1 Mei 2020 video musik kedua Alles in Allem diunggah di kanal Youtube mereka. Lagu ini beserta stimuli visual yang mereka hasilkan merupakan salah satu favorit saya di album ini. Dengan dominasi harmonium yang terus mengiringi bahkan ketika suara Blixa usai menyanyi. Dalam dua video musik tersebut sebenarnya Blixa tampil dengan busana formal serba hitam termasuk jas seperti yang biasa ia kenakan sejak tahun 90an. Namun ia tampil sedikit feminin dengan kelopak mata yang metalik dan di video Alles in Allem bahkan ia mengenakan mahkota bunga sejak tengah video. Mungkin itu adalah simbol dari pernyataan terbuka mengenai klaim dirinya sebagai non-binary seperti yang tertulis dalam lirik lagu Seven Screws:

The strong man now wears a dress

I reassemble all the parts

I rearrange the alphabet

And out of the sea of possibilities

I draw myself anew

Non-binary

I, forever new

Track lain dalam album Alles in Allem yang menarik perhatian dan menjadi favorit lain adalah Taschen yang musiknya merupakan kombinasi bunyi dari tas plastik dan gamelan. Jika kita melihat bagaimana lagu ini dimainkan dalam pertunjukkan langsung kita dapat melihat bagaimana EN membangun strategi untuk memastikan agar sumber bunyi musiknya dapat dimainkan juga di atas panggung secara menarik. Pertunjukkan-pertunjukkan dari EN memang selalu terasa istimewa dengan jajaran perangkat found object yang tidak biasa kita lihat dalam pertunjukkan musik yang lazim. Pertunjukkan EN di Institute of Contemporary Art London yang monumental di tahun 1984 sempat menghantui gambaran pertunjukkan panggung EN sebagai penuh dengan kehancuran, api dan rusuh.
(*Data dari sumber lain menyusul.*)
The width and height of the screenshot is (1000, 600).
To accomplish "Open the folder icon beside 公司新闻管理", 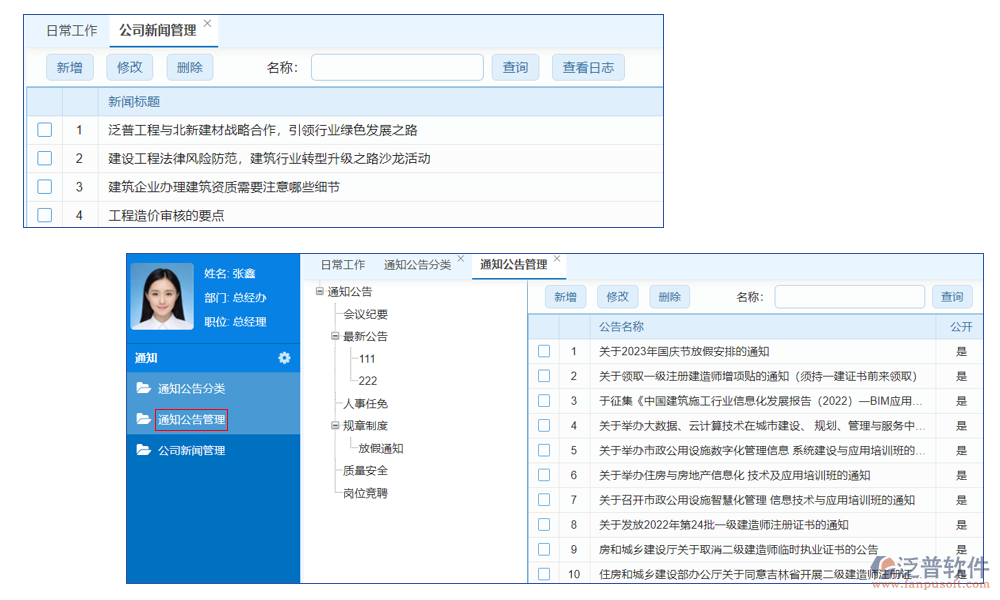I will [145, 450].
Karena itu di panggung-panggung berikutnya panitia pertunjukkan panggung EN selalu siaga dengan alat pemadam kebakaran. Dua puluh tahun setelahnya, tahun 2004, kita dapat melihat gambaran lain dari panggung pertunjukkan EN, dimana dalam pertunjukkan tersebut berlangsung tanpa adanya pihak keamanan satupun. Panggung di Palast Der Republik yang khusus dibuat untuk para “supporter” mereka sukses menjadi sebuah eksperimen sosial tentang self-governance, dimana semua orang berperan untuk menyediakan kebutuhan semua orang.
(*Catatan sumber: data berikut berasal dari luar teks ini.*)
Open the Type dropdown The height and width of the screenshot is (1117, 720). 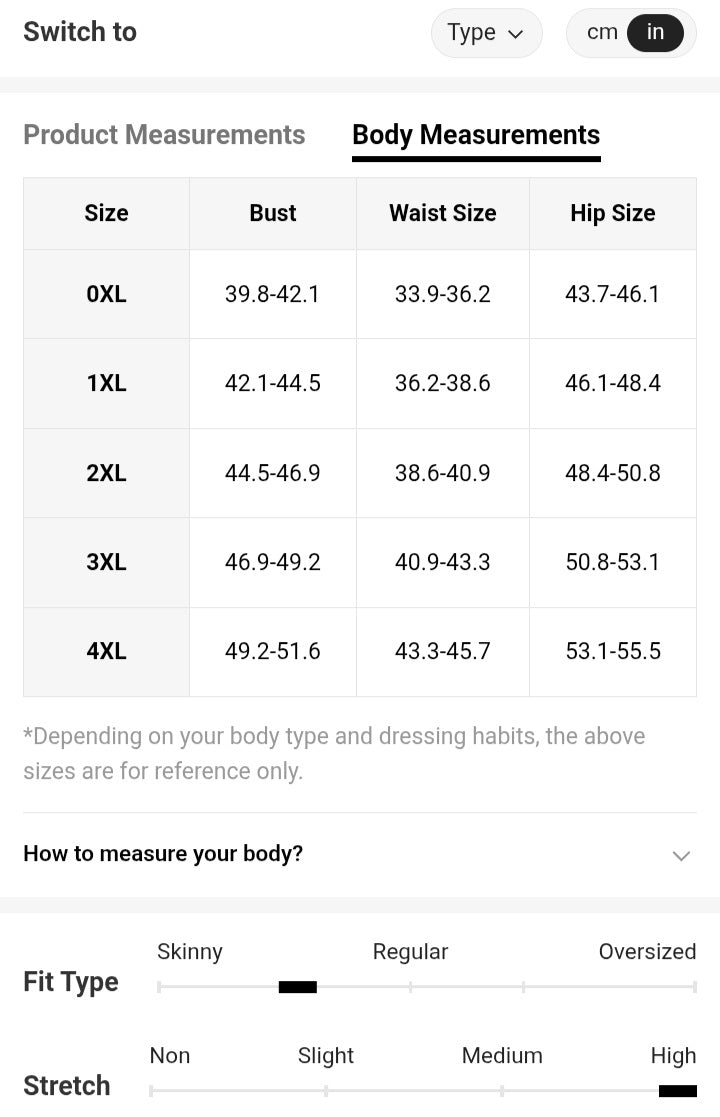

4 Desember 2020 video musik dari single ketiga sekaligus terakhir dari album itu juga dirilis. Pilihan mereka jatuh kepada lagu La Guillotine de Magritte dengan nuansa yang lebih gelap dibanding kedua single dan video musik sebelumnya. Lirik La Guillotine de Magritte juga penuh dengan enigma dan tidak mudah untuk dapat dimengerti makna dibaliknya. Blixa Bargeld sering mengatakan bahwa tidak perlu terlalu serius dalam menanggapi lirik-lirik lagunya, yang seringkali lahir dari improvisasi melalui sistem berkarya mereka yang mereka namakan Dave System. Blixa juga bukan orang yang percaya dengan musik yang membawa pesan.

Sisa track lainnya dalam album Alles in Allem penuh dengan referensi pada teknis dan sejarah arsitektur dari kota Berlin seperti misalnya Grazer Damm, Wedding, Tempelhof, Mobliertes Lid. Album ini memang awalnya diniatkan untuk mengambil tema mengenai Berlin sebelum akhirnya melalui banyak perubahan di studio rekaman. Album Alles in Allem memang seharusnya dirayakan meski dunia dilanda pandemi dan diancam dengan keruntuhan-keruntuhan di masa depan.